Longest running study of HIV survivors is marking its 40th anniversary this year.

In the 1980s, infection with HIV, the virus that causes AIDS, was often viewed as a death sentence. With no treatments available and little understanding of the virus or the disease, hundreds of thousands of people in the United States ultimately lost their lives and millions more died worldwide.

Much has changed in the past four decades. Thanks to the availability of powerful antiretroviral drugs, new infections have decreased significantly, the virus is held at low levels in the body, and the HIV death rate has plummeted. People living with HIV are now more likely to die of a chronic illness, such as cardiovascular disease, than from AIDS. Meanwhile, researchers continue to make inroads in finding an effective vaccine or even a cure.

Now, this year, another milestone: the nation’s largest and longest running study of HIV survivors is marking its 40th anniversary.

The Multicenter AIDS Cohort Study (MACS) launched in 1984 to help shed light on how AIDS was affecting gay and bisexual men living with or at risk for HIV. Over the years it enrolled some 7,300 men and eventually merged with the Women’s Interagency HIV Study (WIHS). That study has focused on the health impact of HIV on nearly 5,000 women living with or at risk for the virus.

Since then, the combined research effort – the so-called MACS/WIHS Combined Cohort Study – has been pursuing an ambitious goal: to understand and reduce the impact of chronic health conditions, including heart, lung, blood, and sleep disorders, that affect people living with HIV. That’s an estimated 1.1 million people ages 13 and older in the United States and the nearly 37 million people worldwide.

The study – coordinated by the NHLBI and conducted in collaboration with the NIH Office of AIDS Research and several co-funding institutes – not only has produced a host of findings; it also has provided a way to take stock of what its research has meant for real people.

“It’s amazing today to see that people with HIV are surviving into old age,” said Beth Pathak, Ph.D., NHLBI’s program director of the MACS/WIHS study and an epidemiologist. “On the other hand, HIV/AIDS is still a big public health problem around the world.
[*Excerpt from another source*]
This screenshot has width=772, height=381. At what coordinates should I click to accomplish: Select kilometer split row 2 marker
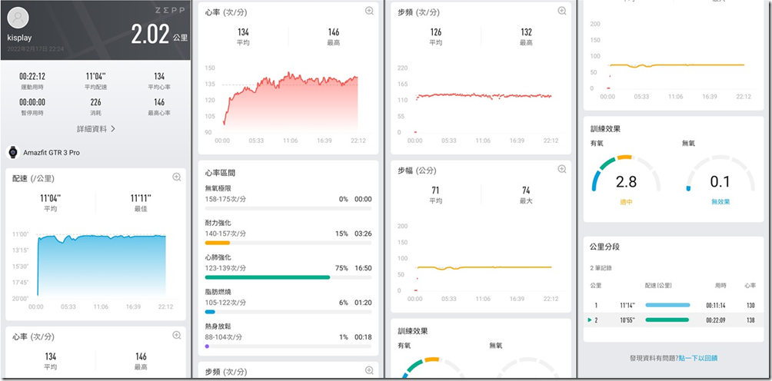(x=591, y=320)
We still have a lot more to learn.”

Pathak says that the program will honor the legacy of the participants with a specially designed panel on the National AIDS Memorial quilt. That panel will be unveiled on December 5 during a special ceremony in Washington, D.C.

David C. Goff, M.D., Ph.D., director of the NHLBI’s Division of Cardiovascular Sciences, said the MACS/WIHS study is often called the “jewel in the crown” of NIH HIV/AIDS research for good reason. To date, MACS/WIHS investigators have published over 2,000 articles on HIV-related topics. Those studies show that people living with HIV tend to carry a higher disease burden. Nearly half of HIV survivors over 50 develop one or more chronic conditions not directly associated with HIV itself – cardiovascular disease, lung diseases such as pulmonary hypertension and COPD, anemias and other blood-related disorders, sleep disorders, cognitive dysfunction, osteoporosis, and certain cancers. While common in older people generally, these conditions tend to show up at higher rates in younger people with HIV.

Some of the more important findings to emerge from the MACS/WIHS research program have direct relevance to NHLBI’s research focus areas:

  • Men and women living with HIV have a higher burden of heart disease than those without HIV.
  • Men and women living with HIV are more likely to have abnormal lung function than those without HIV.
  • Women living with HIV have a higher comorbidity burden (health problems) than men with HIV.
  • Untreated HIV lowers levels of ‘good’ cholesterol (high-density lipoprotein (HDL) cholesterol).
  • High-risk coronary artery plaque is more common in men with HIV than their HIV-negative counterparts.
  • At the DNA level, men living with HIV appear to age faster than men without.
  • Men with HIV are more likely to have sleep-disordered breathing.
  • People living with HIV have lower antibodies and greater inflammation from the COVID-19 vaccines.
  • Smoking is strongly linked to atherosclerosis in men with HIV.

NHLBI’s Goff said findings like these are critical to research that could lead to better treatments for those with the disease. It’s why it is so important, he said, to “keep the study going.”

After all, he noted, “it’s one of the world’s most important sources of rigorous scientific knowledge about the evolving impact of HIV infection and its comorbidities on human health.”